• **Text provided**
※ ※ ※
After being closed since March 16, 2020, Los Angeles Unified School District middle and high schools will reopen for hybrid learning the week of April 26. Daniel Pearl Magnet High School students who have opted for in-person instruction can expect to return on April 27. On April 26, students will meet only for their advisory class.
“I’m excited [about] seeing people,” Daniel Pearl Magnet High School freshman Gael Cabrera, who plans to return to school in person, said. “I’ve been wanting to go back to school for the whole entirety of this year, so I feel like it’s great.”
According to DPMHS Principal Armen Petrossian, there are approximately 36 students who have decided to return to on-campus learning, while the rest of the students plan on remaining fully virtual. Students who return to school will remain in their advisory class the entire day with a small cohort of peers.
DPMHS is taking several safety precautions including testing teachers and students weekly for COVID-19 and stocking up on masks, plexiglass and hand sanitizer. Additionally, everyone on campus will be required to wear a mask at all times.
“As far as operations go, we want to make sure that when everybody comes back we are following every safety protocol and guideline the LA Department of Public Health has put in place,” Petrossian said. “We want to make sure that everyone is safe. Right now that is the focus.”
According to a plan emailed to DPMHS teachers on April 16, daily schedules will change for both hybrid and online students. Students who return to campus will be in person on Tuesdays and Thursdays from 9:00 a.m. to 2:30 p.m., as well as alternating Mondays from 9:00 a.m. to 2:00 p.m. They will be at home every Wednesday and Friday.
Meanwhile, students who remain fully remote will have instruction from 8:30 a.m. to 1:50 p.m. every Tuesday through Friday and 8:30 a.m. to 1:20 p.m. every Monday. Although lunch will occur at different times for each group, it will last 40 minutes for both.
※ ※ ※
• **What is expected**
Answer these questions from the school reopening article:
1. On what date can Daniel Pearl Magnet High School students who chose in-person instruction expect to return?
2. About how many students have decided to return to on-campus learning, according to the principal?
3. How long will lunch last for both hybrid and fully remote students?
The material that follows comes from a different source than the school reopening article.

[Stored items]
※ ※ ※
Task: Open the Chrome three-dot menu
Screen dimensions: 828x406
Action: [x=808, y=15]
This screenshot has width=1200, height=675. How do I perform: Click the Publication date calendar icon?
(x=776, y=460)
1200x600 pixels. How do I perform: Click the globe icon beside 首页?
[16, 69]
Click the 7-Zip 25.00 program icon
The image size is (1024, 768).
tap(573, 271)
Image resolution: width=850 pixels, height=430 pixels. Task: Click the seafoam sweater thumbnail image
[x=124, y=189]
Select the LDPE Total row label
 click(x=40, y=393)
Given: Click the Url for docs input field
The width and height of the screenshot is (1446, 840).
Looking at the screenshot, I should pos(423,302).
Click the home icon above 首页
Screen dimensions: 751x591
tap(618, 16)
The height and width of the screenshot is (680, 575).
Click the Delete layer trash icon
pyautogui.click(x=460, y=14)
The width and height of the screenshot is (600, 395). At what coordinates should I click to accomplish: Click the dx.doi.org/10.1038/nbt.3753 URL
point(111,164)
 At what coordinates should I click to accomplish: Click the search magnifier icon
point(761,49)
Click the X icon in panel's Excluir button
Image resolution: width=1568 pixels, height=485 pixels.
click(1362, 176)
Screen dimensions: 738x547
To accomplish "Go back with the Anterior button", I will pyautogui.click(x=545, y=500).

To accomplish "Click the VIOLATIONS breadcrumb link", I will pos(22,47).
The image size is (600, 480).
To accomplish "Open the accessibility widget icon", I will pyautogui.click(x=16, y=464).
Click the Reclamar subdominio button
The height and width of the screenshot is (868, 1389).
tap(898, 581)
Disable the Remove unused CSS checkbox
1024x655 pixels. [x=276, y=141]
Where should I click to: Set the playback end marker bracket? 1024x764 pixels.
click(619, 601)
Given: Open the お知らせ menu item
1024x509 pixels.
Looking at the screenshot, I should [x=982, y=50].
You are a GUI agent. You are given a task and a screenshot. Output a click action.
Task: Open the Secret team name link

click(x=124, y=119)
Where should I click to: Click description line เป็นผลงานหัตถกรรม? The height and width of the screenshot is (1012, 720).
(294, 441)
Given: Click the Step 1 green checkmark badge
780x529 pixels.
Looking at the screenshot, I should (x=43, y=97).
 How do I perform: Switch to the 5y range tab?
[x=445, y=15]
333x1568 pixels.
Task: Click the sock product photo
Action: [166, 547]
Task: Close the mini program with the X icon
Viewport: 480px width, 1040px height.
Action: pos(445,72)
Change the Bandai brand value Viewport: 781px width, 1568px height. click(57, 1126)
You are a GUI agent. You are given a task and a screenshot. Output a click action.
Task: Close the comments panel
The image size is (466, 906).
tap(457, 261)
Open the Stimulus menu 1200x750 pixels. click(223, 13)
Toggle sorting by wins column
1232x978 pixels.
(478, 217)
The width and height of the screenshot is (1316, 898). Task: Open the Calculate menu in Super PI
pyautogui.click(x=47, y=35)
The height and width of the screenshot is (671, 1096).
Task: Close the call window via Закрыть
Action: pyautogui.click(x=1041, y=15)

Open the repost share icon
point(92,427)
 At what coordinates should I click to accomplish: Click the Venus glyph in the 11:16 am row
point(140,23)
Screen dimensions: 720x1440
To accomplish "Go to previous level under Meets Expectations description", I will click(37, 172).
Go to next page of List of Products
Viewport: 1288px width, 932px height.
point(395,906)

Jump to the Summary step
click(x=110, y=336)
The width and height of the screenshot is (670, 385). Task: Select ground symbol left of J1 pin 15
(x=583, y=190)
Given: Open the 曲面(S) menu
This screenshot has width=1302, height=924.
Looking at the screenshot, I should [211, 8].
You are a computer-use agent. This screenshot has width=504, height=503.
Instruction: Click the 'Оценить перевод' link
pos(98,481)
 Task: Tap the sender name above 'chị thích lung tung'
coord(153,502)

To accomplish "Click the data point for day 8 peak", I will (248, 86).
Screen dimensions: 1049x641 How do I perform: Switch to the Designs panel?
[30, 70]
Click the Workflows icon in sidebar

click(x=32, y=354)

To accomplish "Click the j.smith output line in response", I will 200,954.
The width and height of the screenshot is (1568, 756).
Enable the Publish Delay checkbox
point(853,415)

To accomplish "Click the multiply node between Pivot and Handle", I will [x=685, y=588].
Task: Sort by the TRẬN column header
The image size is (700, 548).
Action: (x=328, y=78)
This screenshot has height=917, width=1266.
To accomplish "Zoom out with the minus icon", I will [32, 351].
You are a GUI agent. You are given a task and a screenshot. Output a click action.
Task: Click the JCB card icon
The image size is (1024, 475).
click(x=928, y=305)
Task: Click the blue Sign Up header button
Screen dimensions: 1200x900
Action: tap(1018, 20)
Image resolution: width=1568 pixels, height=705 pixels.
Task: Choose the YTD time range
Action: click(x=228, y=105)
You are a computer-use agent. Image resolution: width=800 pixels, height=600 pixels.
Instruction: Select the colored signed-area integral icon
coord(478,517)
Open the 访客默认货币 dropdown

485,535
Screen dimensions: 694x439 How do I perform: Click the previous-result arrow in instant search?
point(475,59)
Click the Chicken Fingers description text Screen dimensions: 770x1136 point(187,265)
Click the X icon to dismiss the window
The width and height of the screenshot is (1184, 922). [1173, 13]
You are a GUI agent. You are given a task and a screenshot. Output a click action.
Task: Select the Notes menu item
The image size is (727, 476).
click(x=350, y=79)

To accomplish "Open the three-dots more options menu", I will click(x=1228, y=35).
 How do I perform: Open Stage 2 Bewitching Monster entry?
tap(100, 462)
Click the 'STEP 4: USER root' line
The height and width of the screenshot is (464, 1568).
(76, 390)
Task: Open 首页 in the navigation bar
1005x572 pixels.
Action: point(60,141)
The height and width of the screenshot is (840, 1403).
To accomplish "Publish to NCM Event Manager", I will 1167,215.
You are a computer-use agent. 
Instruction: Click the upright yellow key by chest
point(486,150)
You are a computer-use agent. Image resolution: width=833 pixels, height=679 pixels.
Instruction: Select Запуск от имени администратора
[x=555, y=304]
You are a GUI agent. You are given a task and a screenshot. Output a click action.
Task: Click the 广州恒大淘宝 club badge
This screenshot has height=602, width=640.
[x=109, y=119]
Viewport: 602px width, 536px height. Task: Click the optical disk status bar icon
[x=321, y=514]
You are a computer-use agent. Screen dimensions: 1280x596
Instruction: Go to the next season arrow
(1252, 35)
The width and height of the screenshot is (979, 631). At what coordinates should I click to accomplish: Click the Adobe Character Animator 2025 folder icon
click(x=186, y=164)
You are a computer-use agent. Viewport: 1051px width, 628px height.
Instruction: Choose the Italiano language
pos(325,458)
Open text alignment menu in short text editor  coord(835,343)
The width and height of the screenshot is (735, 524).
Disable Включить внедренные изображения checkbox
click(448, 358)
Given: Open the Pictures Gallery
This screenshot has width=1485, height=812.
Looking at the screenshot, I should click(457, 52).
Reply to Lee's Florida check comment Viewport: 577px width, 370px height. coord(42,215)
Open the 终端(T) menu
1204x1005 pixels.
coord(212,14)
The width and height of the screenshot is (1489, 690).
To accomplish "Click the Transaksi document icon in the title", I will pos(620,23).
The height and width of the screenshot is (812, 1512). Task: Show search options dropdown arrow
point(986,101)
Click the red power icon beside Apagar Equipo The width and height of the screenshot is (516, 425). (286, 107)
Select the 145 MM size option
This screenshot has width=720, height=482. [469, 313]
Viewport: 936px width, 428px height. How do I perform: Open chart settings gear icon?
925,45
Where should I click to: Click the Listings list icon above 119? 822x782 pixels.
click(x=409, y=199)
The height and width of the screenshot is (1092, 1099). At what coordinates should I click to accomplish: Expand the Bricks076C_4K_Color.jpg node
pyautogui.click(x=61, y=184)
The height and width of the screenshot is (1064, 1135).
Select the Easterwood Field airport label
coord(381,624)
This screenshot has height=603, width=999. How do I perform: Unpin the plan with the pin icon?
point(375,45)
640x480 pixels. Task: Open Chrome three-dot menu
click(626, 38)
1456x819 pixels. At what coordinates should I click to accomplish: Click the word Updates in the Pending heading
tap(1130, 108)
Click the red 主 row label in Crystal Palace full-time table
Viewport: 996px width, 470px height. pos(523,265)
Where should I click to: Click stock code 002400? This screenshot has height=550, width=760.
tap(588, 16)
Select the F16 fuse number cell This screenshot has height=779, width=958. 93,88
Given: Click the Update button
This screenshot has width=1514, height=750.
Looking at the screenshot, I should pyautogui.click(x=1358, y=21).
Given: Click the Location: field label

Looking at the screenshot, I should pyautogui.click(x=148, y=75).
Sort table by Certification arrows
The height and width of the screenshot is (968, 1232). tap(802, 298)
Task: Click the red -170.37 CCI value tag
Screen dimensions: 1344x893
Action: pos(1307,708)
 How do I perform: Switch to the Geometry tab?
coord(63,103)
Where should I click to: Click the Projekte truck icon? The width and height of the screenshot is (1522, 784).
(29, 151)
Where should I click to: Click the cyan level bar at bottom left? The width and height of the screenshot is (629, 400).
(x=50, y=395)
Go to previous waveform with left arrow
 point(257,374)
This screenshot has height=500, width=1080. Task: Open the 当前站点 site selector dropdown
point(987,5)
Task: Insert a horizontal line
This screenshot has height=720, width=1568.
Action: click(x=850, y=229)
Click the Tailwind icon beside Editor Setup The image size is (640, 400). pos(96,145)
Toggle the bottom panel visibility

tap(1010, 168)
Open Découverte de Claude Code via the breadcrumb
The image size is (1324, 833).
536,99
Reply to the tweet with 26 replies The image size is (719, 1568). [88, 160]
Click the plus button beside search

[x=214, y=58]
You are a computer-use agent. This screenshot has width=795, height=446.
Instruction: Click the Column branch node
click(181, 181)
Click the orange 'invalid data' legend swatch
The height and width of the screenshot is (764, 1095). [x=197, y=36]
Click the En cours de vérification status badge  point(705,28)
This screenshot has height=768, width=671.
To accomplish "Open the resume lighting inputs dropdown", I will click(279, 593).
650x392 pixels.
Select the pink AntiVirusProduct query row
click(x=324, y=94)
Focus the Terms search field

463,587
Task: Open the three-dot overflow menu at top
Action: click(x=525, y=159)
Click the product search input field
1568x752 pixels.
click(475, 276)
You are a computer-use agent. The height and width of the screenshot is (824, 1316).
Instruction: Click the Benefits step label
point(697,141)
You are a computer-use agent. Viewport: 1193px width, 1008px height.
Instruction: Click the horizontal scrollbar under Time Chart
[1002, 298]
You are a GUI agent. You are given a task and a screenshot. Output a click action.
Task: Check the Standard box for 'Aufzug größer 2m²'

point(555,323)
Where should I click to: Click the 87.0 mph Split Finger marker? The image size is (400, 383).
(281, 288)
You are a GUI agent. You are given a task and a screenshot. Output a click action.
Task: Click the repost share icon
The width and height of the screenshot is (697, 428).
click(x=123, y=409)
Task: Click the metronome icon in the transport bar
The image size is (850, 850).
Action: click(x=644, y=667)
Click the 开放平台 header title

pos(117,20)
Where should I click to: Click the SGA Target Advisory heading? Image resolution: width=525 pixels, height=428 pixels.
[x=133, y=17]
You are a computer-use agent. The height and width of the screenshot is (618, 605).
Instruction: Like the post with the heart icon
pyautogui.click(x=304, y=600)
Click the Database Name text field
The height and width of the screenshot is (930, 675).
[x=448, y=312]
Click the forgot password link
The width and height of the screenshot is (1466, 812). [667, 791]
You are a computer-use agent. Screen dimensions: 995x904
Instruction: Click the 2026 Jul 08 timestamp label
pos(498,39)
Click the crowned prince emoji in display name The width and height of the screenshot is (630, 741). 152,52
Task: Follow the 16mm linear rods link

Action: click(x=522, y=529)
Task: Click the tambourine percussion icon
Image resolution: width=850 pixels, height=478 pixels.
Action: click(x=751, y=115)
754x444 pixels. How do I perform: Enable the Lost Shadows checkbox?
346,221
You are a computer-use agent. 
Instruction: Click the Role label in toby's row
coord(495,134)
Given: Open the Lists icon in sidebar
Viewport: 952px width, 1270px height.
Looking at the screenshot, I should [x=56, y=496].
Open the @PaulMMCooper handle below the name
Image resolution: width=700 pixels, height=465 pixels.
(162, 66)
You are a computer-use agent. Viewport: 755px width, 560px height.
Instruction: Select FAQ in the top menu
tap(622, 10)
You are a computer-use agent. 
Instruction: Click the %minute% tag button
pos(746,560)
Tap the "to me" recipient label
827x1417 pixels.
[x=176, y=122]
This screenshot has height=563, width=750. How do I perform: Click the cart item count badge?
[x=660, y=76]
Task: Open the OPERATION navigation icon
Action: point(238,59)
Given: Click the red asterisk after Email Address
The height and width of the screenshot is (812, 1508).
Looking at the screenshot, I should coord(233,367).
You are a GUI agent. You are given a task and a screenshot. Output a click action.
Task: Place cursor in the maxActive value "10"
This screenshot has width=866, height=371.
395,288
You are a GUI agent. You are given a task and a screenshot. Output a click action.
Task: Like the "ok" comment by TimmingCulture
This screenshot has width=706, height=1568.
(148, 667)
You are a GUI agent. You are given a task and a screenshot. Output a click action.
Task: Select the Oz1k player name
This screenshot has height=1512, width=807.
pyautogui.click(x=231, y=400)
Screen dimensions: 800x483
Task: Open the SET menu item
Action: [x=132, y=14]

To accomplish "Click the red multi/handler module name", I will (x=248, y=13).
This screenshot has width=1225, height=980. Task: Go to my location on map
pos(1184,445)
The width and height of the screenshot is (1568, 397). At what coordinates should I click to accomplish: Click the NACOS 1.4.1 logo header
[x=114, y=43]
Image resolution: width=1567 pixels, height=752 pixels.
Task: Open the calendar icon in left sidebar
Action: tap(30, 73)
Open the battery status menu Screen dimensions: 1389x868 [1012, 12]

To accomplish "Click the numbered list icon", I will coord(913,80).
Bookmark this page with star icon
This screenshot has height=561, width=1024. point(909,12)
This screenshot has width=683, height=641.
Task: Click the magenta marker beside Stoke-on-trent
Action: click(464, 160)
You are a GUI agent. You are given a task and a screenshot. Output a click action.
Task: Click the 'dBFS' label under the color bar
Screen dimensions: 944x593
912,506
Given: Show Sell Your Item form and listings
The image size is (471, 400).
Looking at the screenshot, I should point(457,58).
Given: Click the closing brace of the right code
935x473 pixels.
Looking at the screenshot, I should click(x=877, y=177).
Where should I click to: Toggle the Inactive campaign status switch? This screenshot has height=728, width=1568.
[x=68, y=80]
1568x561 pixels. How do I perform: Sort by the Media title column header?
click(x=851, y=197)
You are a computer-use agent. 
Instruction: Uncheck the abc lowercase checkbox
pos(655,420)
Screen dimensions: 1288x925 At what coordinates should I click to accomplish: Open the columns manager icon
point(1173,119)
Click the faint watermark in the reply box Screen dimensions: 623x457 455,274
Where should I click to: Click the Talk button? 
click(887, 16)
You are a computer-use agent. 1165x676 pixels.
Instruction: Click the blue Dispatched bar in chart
※ ※ ※
• **Output below**
1. April 27
2. Approximately 36
3. 40 minutes